LEADING CONVERSATIONS

Types of Questions for Discussions

Vary the cognitive skills your questions call for. Different questions require different levels of thinking…lower-level questions are appropriate for assessing students’ preparation and comprehension or for reviewing and summarizing content. Higher-level questions encourage students to think critically and to solve problems.
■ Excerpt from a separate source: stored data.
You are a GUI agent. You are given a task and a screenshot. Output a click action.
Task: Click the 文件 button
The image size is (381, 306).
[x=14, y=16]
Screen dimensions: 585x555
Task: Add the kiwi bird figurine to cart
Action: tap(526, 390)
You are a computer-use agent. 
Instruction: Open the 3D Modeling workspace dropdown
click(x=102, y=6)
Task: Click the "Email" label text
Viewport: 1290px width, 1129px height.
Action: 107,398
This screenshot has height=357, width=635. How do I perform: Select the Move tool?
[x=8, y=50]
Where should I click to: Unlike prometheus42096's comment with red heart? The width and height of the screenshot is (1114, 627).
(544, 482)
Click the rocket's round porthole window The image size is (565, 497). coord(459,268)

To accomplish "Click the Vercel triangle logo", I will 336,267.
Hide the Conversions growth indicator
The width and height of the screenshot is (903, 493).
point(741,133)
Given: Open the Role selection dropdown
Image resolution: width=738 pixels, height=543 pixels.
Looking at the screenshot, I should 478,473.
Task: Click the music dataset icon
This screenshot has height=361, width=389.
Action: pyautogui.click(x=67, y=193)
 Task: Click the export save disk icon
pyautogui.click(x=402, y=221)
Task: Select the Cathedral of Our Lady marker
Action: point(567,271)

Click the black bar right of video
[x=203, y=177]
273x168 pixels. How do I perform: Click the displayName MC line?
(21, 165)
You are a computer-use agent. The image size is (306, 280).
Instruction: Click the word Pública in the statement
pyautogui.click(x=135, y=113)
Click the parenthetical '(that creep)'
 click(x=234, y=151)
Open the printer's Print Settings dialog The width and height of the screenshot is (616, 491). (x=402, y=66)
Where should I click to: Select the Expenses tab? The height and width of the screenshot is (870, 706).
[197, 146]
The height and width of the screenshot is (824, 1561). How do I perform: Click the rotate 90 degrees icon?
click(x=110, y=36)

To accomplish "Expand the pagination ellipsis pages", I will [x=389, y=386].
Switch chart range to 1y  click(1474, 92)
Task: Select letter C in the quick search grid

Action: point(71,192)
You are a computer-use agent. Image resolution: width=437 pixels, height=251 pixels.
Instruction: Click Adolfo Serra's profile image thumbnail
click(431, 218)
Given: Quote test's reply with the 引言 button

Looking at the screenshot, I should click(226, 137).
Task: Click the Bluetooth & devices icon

Bloom’s (1956) taxonomy - a system of ordering thinking skills from lower to higher - has become a classic:

Bloom’s Taxonomy[1]

[2001 – Present]

  • Remembering: Retrieving, recognizing, and recalling relevant knowledge from long-term memory.
  • Understanding: Constructing meaning from oral, written, and graphic messages through interpreting, exemplifying, classifying, summarizing, inferring, comparing, and explaining.
  • Applying: Using information in a new context to solve a problem, answer a question, perform a task.
  • Analyzing: Breaking material into constituent parts, determining how the parts relate to one another and to an overall structure or purpose through differentiating, organizing, and attributing.
  • Evaluating: Making judgments based on criteria and standards through checking and critiquing.
  • Creating: Putting elements together to form a coherent or functional whole; reorganizing elements into a new pattern or structure through generating, planning, or producing[2].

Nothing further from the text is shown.